The Lahore High Court (LHC) on Wednesday acquitted a man after 11 years, as it set aside life imprisonment awarded to him by a trial court on charges of blasphemy, saying that the case was just a plot.
No lawyer pleaded the convict’s case at the trial court stage. At an early stage, a state counsel pleaded the case but soon he stopped appearing on his behalf.
Finally, the accused decided to plead his case himself but he could not protect himself from the charges.
The convict had been in jail for 11 years. He wrote to the superintendent of the Sheikhupura District Jail for his appeal in the LHC. This time, state counsel Shabbir Ahmad Bodla Advocate was appointed as the state counsel.
According to the case details, on January 12, 2009, complainant Abdul Ghani, who was selling salty ‘Taangri’ on his pushcart in Mananwala, heard a woman’s voice from inside a house that a Nuskha (manuscript) of the Holy Quran was burning.
On that the complainant, his brothers and other residents entered the house and saw accused Liaquat Ali burning the Holy Quran on a gas stove. When they attempted to save the Holy Quran, the accused attacked them with a stick and injured them.
It is pertinent to mention that initially the injured, Abdul Ghafoor, brother of the complainant, had claimed his brother took him to the hospital, while the police had claimed that they took him to hospital.
Bodla had argued that no proper assistance was provided to the trial court. Only one out of total four witnesses from the police side were cross examined. Some prosecution witnesses could also not be cross-examined.
The mother of the convict was also not summoned to the courtroom for recording her statement, it was pointed out. Important features of the case were ignored owing to the absence of the lawyers. There was only the accused who was fighting his case but could not prove his case.

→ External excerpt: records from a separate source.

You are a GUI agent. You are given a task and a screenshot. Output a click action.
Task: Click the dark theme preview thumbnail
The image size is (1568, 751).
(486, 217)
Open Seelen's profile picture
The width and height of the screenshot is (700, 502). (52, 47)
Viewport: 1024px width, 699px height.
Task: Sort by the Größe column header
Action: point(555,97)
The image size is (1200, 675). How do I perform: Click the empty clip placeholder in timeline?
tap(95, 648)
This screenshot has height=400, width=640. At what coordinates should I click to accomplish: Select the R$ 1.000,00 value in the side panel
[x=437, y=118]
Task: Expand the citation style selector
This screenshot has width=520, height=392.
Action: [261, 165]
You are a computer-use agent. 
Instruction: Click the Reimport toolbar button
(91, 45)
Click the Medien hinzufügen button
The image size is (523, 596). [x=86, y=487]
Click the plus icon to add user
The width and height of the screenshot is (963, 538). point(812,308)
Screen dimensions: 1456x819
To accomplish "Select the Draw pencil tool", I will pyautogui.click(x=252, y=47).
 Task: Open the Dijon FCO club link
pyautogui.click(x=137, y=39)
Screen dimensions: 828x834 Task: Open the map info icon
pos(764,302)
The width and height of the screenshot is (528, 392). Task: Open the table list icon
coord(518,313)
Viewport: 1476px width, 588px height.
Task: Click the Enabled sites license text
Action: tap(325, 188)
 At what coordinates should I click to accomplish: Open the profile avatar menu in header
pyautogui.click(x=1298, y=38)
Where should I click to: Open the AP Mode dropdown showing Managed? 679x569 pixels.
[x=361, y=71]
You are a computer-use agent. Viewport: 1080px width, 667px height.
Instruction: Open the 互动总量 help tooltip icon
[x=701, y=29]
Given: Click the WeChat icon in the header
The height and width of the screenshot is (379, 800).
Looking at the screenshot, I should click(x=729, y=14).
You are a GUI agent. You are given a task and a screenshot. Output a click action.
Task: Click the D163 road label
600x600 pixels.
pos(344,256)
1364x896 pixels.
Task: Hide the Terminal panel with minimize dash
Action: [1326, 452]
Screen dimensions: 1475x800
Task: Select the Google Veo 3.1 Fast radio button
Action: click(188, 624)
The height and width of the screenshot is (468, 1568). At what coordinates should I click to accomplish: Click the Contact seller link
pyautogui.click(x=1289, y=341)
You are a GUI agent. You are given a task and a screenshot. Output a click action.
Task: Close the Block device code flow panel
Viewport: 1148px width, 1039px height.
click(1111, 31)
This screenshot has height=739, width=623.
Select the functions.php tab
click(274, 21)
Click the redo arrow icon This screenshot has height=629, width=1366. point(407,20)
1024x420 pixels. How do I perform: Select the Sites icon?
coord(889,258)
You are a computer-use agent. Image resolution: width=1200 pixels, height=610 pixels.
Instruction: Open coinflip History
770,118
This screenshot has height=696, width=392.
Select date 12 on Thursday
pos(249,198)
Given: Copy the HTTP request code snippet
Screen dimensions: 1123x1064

Justice Shehram Sarwar questioned how it was possible that a man enters the house and then the second one and then the third one. “What was recovered,” he further asked. The complainant’s counsel told the court that ‘Raakh’ (ashes) of the pages of the Holy Quran were collected.
Justice Shehram Sarwar observed that how it would be established that it was the Raakh (ashes) of the Holy Quran. “It seems that something is behind this matter,” Justice Shehram Sarwar observed. There are loopholes in the case and it did not seem to be premised upon substantial grounds.
The court allowed the convict’s appeal and the decision of the trial court was set aside.